_TASK PROMPT_
Copy out, from the data below, each line in which the word "will" occurs.
SUPPLIED ENTRIES below:
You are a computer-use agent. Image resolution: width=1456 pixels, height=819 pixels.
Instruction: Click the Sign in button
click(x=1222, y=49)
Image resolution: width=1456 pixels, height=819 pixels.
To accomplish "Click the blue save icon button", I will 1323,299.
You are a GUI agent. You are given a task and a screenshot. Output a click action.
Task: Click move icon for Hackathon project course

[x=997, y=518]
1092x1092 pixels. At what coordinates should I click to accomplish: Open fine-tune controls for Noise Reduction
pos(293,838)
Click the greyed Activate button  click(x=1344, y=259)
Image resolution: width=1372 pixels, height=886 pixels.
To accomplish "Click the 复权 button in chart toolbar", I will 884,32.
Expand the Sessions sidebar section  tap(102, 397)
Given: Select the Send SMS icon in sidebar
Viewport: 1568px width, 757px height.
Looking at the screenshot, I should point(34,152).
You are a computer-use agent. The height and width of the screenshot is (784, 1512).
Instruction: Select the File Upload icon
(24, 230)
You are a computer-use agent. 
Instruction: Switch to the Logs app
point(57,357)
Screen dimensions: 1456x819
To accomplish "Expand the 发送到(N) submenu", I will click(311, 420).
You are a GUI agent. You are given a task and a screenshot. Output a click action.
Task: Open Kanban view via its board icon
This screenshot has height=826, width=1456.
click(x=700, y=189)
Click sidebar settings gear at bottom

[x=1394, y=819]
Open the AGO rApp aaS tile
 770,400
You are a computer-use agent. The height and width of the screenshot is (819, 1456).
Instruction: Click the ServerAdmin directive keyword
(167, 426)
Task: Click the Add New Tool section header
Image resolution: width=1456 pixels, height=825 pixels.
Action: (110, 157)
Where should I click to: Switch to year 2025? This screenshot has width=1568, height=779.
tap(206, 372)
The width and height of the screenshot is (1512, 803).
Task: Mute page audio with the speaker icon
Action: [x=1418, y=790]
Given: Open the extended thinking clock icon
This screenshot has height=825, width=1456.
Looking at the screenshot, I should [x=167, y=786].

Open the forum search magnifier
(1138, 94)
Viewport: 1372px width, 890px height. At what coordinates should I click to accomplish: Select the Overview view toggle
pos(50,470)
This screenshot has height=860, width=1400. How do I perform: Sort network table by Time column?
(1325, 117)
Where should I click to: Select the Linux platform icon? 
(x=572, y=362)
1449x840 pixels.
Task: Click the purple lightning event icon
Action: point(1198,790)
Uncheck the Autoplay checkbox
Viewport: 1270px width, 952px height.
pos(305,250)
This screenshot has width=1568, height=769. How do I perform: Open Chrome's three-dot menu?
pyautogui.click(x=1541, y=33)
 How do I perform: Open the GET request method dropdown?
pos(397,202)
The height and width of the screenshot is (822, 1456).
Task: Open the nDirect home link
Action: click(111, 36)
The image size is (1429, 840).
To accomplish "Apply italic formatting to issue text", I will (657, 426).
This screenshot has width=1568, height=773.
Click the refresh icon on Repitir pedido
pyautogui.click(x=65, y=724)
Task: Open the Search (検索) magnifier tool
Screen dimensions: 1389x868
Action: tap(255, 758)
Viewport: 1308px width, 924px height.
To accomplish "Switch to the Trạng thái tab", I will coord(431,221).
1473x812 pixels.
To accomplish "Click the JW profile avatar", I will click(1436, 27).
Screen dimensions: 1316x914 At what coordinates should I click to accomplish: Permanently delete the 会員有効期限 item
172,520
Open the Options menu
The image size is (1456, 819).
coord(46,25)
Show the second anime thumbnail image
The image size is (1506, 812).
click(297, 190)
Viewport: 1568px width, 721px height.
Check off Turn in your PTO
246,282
End of SUPPLIED ENTRIES.
_RESULT OF THE EXERCISE_
To accomplish "Click the blue save icon button", I will 1323,299.
To accomplish "Click the 复权 button in chart toolbar", I will 884,32.
To accomplish "Expand the 发送到(N) submenu", I will click(311, 420).
To accomplish "Apply italic formatting to issue text", I will (657, 426).
To accomplish "Switch to the Trạng thái tab", I will coord(431,221).
To accomplish "Click the JW profile avatar", I will click(1436, 27).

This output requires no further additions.